Mais tandis que la Savoie est au roi de Sardaigne, on ne peut pas être surpris en Italie. Diantre ! c’est bien différent d’être dans un pays ou d’y aller.

Et nos bons amis les Suisses, croyez-vous qu’ils soient bien amusés d’entendre les tambours des Français de l’autre côté du lac ? Les Génevois, qui ne sont que des marmousets, les fatiguent déjà passablement ; jugez comme ils ont envie de toucher de tous côtés la république française ! Sûrement les Français ne pourraient pas leur faire un plus grand plaisir que de s’en aller d’où ils sont venus. Les Suisses et les Savoyards sont cousins, ils font leurs fromages en paix et ne se font point d’ombrage. Que les grands seigneurs demeurent chez eux et ne viennent pas casser nos pots !

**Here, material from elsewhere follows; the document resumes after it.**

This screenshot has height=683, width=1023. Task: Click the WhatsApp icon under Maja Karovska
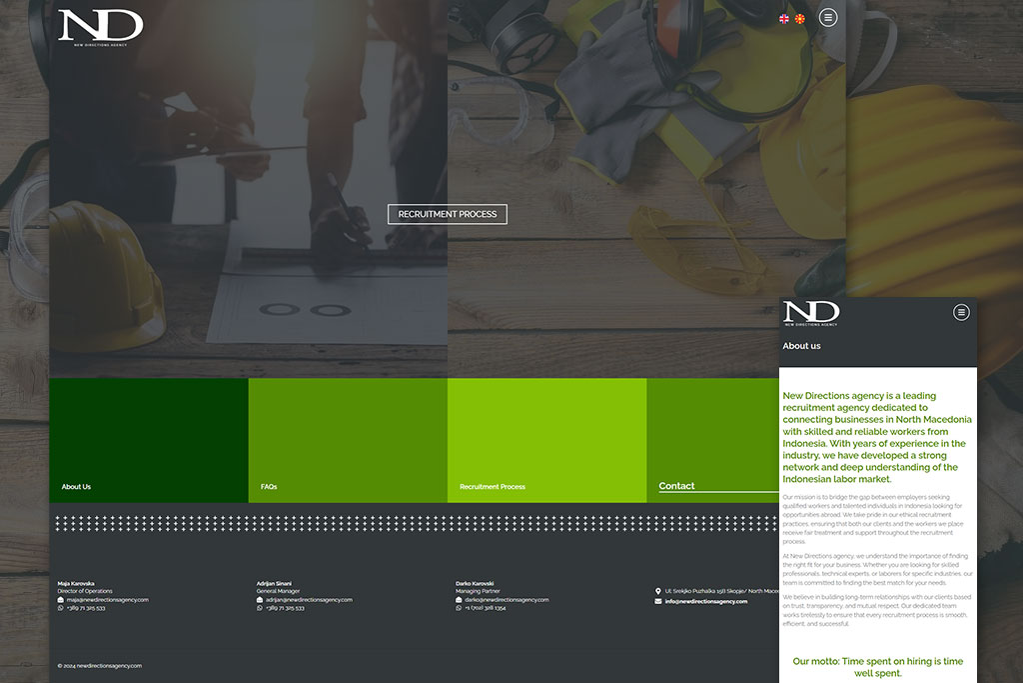(61, 608)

Il faudra donc rendre la Savoie parce que tout le monde voudra qu’on la rende, et quand la C. N. aurait les griffes assez fortes pour la retenir dans le moment présent, croyez-vous que ce fût pour longtemps ? Bah ! les choses forcées ne durent jamais.

Le courage des Français fait plaisir à voir, mais ne vous laissez pas leurrer par cette lanterne magique. Vous savez que lorsqu’on se rosse un jour de vogue, surtout lorsqu’on est un peu gris, on ne sent pas les coups ; mais c’est le lendemain qu’on se trouve bleu par-ci et bleu par-là, qu’on se sent roide comme le manche d’une fourche, et qu’il n’y a pas moyen de mettre un pied devant l’autre.

« Quand la France sera froide, vous l’entendrez crier. »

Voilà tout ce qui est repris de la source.